──────── Selection ────────
Greater Phoenix Real Estate Update 2/18/2022

Today is all about the AZ market. On Wednesday, Clear Title hosted a presentation with Tina Tamboer, with the Cromford Report. She always shares pertinent and timely information. Below I have combined a lot of her information from her presentation, along with additional information from my research.

To learn more about a Cromford Report membership, click here.

The AZ Market:

In order to be successful in real estate you need to know what is actually going on, clear information is the best. Ignore the noise and fear mongering headlines, it is just click bait. The sky is not falling but the market is indeed changing, it is always changing. This is what I wrote about in my update from last week, which can be found here.

Wages and Demographics:

The Census Bureau openly admits that the 2020 US Census data is incomplete and of low quality. The Census released experimental estimates for the 1-year data. Between the low quality, lack of data, and experimental estimates; establishing benchmarks, like affordability levels, is difficult. Garbage in, garbage out.

The US Census stated, “Unfortunately, even with modifications focusing on known sources of bias, the Census Bureau determined that the estimates did not meet our statistical quality standards. These inconsistencies led to the Census Bureau’s decision not to release the standard set of 1-year data products.”

Without the 1-year data, we cannot estimate population growth or accurate wage information. And without that data, we cannot accurately estimate affordability.

HUD publishes wage data once a year, from the Census data. The next update will be released in March. To measure affordability in Greater Phoenix we are still using $79,000 as the median household annual income. This number was established by using the 2018 wage data and applying inflation over time (yikes!).

Based on that amount, affordability is suffering significantly. The ideal affordability range is 60-75, meaning that of the families earning the median income were able to afford 60-75% of the homes sold that quarter.

Tina doesn’t believe it is this bad, it is unlikely that our affordability level is only at 44.5 like it is on the report. With demand still 18% above normal, Phoenix’s affordability rate is probably closer to the national number at 54.2.

Rather than using the affordability index as a predictor; we have to closely watch all demand indicators. As soon as the population cannot afford an item, demand drops.

Buyer Mix:

All residential property owners are categorized in one of three buckets. 1. Owner occupied, 2. Second home, and 3. Landlord.

From 2015 to 2019 owner occupied buyers purchased 70-76% of the properties. In 2020 it was 80-83%. In Q2 2021 a new trend emerged, owner occupied purchases began declining and by the end of the December that rate dropped to 64%.

What changed? It wasn’t the iBuyers, they pulled back on purchases in Q4 2021. It was the massive increase in landlord purchases that pushed that percentage down. We have to watch this number very closely. If owner occupied purchases go down further, then we clearly have a big affordability problem. This matters to everyone. Can the landlord find a renter? Can the ibuyer find a buyer? Ignoring this info today will cost the investors.
──────── Materials provided ────────
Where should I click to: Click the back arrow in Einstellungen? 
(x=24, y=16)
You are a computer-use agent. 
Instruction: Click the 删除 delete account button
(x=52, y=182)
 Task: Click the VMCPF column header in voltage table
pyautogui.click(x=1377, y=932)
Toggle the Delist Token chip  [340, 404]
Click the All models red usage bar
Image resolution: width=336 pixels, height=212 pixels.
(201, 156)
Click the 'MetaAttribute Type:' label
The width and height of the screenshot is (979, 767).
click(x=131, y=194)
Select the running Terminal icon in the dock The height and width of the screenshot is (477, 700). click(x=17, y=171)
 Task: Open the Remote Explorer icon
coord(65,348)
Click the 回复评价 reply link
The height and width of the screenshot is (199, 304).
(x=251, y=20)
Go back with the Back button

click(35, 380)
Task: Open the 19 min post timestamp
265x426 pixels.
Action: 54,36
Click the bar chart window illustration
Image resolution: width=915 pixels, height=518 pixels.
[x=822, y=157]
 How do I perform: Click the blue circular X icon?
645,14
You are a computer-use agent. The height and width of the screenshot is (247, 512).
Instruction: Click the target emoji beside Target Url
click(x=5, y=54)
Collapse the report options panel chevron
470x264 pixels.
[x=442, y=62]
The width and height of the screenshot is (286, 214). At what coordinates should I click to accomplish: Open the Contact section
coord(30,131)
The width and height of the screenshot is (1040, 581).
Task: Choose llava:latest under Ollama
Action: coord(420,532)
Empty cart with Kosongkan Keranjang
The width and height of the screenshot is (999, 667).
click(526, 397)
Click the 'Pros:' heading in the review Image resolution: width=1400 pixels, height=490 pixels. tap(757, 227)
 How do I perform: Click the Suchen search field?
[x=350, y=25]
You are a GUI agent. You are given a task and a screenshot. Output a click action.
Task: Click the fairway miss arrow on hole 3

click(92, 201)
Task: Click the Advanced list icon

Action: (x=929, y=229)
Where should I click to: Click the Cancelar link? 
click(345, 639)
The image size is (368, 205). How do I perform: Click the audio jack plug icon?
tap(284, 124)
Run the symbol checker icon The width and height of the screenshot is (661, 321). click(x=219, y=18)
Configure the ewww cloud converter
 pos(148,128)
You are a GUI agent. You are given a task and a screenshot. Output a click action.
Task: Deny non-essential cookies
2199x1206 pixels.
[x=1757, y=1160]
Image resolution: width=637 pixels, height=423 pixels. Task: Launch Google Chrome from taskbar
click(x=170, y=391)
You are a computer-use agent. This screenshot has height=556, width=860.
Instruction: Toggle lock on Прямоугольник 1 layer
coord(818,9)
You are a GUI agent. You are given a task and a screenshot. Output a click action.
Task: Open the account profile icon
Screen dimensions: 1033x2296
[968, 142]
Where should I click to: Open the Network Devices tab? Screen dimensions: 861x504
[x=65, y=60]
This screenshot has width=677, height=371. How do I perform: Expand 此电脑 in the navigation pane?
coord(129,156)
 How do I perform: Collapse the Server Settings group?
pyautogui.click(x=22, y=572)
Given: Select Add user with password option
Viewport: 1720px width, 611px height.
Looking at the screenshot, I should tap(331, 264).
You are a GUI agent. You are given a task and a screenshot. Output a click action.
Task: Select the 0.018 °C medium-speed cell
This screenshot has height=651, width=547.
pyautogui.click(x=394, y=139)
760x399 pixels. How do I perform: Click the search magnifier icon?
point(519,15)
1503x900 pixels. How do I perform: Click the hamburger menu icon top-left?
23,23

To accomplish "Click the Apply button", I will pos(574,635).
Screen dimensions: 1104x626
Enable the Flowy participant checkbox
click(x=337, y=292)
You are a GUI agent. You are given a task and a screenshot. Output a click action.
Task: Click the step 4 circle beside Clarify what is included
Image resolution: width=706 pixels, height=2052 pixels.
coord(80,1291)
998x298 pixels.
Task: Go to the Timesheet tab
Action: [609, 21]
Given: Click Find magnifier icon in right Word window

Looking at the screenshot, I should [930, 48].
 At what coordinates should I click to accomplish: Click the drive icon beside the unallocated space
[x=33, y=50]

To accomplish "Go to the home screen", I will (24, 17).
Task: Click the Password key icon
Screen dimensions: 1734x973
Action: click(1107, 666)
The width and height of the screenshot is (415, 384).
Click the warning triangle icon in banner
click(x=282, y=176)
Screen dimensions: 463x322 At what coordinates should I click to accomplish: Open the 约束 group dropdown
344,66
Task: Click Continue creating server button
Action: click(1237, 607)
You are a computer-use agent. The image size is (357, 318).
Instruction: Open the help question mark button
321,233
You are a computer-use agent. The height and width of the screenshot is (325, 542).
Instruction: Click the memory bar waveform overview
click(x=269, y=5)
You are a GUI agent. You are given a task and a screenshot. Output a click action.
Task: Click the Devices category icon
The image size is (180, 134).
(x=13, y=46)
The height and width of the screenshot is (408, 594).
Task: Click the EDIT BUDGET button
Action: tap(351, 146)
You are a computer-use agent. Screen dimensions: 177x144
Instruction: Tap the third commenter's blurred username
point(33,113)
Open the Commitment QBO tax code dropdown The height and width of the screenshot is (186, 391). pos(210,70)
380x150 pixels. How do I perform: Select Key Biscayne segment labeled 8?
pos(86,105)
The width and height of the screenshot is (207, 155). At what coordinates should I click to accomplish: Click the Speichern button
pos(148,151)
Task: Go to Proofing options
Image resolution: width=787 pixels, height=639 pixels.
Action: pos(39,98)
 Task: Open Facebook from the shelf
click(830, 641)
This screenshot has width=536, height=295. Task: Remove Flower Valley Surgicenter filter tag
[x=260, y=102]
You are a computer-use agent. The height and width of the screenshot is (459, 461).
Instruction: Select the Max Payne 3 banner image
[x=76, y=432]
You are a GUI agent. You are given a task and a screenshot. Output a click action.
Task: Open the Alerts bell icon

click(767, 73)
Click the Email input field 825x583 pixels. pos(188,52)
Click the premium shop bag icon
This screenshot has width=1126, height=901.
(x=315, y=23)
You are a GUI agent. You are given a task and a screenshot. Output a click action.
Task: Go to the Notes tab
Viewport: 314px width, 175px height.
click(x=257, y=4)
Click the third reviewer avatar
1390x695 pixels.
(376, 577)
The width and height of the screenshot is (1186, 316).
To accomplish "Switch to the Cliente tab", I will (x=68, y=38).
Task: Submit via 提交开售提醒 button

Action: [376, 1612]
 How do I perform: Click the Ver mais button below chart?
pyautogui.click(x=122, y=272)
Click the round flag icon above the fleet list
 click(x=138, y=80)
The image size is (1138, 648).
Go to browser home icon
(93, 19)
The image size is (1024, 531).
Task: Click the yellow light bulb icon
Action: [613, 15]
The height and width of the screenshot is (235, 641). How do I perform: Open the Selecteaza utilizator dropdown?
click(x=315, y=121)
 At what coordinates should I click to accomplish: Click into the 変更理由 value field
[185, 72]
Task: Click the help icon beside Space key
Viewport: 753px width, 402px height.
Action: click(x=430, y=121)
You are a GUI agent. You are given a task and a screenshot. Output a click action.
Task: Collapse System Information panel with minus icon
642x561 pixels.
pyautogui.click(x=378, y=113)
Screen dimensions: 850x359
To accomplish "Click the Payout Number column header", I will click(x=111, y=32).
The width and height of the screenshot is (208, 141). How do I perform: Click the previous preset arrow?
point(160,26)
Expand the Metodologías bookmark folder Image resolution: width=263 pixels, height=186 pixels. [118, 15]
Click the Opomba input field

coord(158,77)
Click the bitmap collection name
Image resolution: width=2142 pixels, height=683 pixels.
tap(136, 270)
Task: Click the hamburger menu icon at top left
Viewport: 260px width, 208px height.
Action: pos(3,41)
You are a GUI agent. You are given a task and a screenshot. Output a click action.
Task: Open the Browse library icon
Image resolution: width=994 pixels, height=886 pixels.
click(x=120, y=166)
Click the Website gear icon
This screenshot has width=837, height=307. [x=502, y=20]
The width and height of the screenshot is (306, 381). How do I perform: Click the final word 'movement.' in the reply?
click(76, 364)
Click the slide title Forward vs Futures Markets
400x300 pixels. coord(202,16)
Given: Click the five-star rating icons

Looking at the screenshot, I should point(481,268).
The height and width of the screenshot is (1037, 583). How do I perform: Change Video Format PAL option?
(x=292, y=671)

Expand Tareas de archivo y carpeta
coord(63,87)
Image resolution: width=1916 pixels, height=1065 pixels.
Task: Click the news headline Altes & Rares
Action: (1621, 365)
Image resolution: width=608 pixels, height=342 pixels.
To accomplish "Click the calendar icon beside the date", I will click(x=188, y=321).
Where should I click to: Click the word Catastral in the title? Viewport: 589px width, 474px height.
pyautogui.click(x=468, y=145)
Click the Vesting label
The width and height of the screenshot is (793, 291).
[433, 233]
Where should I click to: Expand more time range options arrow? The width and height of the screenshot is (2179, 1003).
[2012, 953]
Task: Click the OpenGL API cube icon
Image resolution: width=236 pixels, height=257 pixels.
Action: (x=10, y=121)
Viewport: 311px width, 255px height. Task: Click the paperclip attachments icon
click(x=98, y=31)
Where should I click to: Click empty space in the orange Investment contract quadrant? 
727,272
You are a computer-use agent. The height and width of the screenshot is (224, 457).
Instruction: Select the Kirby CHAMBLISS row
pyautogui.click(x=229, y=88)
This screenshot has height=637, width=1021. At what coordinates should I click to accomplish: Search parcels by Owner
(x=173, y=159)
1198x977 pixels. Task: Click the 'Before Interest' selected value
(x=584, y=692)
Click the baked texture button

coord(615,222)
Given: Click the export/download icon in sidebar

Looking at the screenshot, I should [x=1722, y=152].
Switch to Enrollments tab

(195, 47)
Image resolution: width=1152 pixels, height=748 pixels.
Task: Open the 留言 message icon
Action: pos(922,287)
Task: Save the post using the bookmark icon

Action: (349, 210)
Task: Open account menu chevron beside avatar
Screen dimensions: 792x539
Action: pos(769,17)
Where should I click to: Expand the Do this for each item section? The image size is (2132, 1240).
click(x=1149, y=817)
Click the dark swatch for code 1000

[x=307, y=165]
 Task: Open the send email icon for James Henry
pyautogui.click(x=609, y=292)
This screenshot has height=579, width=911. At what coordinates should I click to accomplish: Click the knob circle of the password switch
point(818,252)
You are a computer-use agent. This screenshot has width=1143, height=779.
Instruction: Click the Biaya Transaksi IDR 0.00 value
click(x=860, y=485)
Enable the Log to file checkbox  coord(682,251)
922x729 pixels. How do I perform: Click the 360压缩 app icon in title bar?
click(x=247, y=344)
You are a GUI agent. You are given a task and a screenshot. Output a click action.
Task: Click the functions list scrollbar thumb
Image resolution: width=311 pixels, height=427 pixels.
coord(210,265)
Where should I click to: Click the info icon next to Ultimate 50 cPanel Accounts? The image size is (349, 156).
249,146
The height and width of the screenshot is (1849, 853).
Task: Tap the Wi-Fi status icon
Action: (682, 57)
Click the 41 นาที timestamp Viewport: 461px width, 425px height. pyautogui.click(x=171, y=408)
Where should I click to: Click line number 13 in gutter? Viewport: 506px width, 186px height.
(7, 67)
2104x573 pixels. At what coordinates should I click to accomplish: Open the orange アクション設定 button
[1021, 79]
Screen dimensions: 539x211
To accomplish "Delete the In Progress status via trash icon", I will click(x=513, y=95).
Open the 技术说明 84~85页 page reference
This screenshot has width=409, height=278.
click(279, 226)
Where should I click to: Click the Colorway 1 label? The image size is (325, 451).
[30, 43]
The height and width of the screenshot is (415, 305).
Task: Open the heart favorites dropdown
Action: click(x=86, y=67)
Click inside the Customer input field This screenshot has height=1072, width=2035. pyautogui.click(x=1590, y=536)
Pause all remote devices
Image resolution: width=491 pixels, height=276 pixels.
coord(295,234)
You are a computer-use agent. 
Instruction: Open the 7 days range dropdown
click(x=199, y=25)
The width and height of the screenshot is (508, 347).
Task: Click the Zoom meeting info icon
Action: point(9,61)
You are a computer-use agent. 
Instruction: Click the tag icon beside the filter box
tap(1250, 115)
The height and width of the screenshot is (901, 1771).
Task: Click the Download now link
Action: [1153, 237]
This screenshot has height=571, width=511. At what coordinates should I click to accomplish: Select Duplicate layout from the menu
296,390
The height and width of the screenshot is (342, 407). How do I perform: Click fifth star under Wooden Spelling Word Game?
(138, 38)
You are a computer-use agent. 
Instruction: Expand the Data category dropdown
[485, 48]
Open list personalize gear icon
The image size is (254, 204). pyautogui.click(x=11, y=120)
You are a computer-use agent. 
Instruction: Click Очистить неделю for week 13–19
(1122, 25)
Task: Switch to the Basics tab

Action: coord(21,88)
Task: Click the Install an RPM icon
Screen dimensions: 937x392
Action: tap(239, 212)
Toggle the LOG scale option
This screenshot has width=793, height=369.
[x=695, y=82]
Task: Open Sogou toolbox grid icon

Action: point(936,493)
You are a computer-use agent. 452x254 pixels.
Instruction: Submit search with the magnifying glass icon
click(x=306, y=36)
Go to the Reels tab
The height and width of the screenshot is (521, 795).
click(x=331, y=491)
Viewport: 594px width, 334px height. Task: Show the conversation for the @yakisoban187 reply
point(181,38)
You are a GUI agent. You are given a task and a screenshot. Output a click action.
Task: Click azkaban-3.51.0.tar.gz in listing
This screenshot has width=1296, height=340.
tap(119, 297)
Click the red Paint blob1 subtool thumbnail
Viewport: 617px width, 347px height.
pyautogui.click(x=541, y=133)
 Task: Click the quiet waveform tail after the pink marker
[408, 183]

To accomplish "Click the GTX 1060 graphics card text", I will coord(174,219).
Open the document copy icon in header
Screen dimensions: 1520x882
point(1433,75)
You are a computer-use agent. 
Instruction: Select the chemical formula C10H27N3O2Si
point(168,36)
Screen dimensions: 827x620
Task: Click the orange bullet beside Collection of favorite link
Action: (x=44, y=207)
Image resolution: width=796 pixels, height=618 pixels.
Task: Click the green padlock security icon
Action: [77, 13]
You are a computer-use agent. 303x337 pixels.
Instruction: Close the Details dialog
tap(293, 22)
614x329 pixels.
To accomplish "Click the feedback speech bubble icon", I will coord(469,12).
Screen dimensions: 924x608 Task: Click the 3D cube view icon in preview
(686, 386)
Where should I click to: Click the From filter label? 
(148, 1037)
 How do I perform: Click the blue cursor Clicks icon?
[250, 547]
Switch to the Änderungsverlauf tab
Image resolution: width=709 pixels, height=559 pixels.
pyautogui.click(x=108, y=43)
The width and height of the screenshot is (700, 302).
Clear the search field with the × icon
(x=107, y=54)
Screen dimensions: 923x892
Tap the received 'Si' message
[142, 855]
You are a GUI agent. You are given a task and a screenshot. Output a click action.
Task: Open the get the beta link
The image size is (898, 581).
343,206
────────
List of tasks –
1. Render the entries from the line with "Click the All models red usage bar" to the line with "click(x=131, y=194)", both included, as a Markdown table with the columns Row and Content. Skip any blank lines.
2. Write the next part of the Phoenix real estate update, starting after its final sentence.

Answers by task –
1.
| Row | Content |
|---|---|
| 1 | Click the All models red usage bar |
| 2 | Image resolution: width=336 pixels, height=212 pixels. |
| 3 | (201, 156) |
| 4 | Click the 'MetaAttribute Type:' label |
| 5 | The width and height of the screenshot is (979, 767). |
| 6 | click(x=131, y=194) |

2.
While the intensity of the market feels like the intensity of the bubble. The fundamentals are very different. A market correction will not hurt the consumers like it did in 2008-2011; it will hurt the investors who are asking too much in rent or sales price. Miscalculations destroyed Zillow Offers.

Mortgage Payments:

The February 2022 median sales price for a 1,500 to 2,000 square foot home is $435,000. That is a 27.9% year over year increase. Combine the increasing interest rates with the appreciation, payments are now 38% higher than February 2021. With an estimated monthly payment of $2,232 a family needs an income of $95,700 a year to make it affordable. That is up from $91,000 last month, last month’s update notes are here.

That monthly payment is based on an interest rate of 3.69% which was the rate last week. Yesterday’s, Freddie Mac survey showed a 30 year fixed rate mortgage is now 3.92%. Rates dropped from 2018 through January of 2021 when rates bottomed at 2.65%. In December 2021 rates were 3.12%

In 2018 they increased by 1%. Mortgage payments jumped, demand declined, inventory grew, and in 2019 rates dropped and houses became more affordable. Based on the market movement in 2018 when rates increased, we have a general idea of what to expect today. 38% year over year monthly payment increases is unsustainable.

A fixed rate mortgage is one of the best hedges against inflation.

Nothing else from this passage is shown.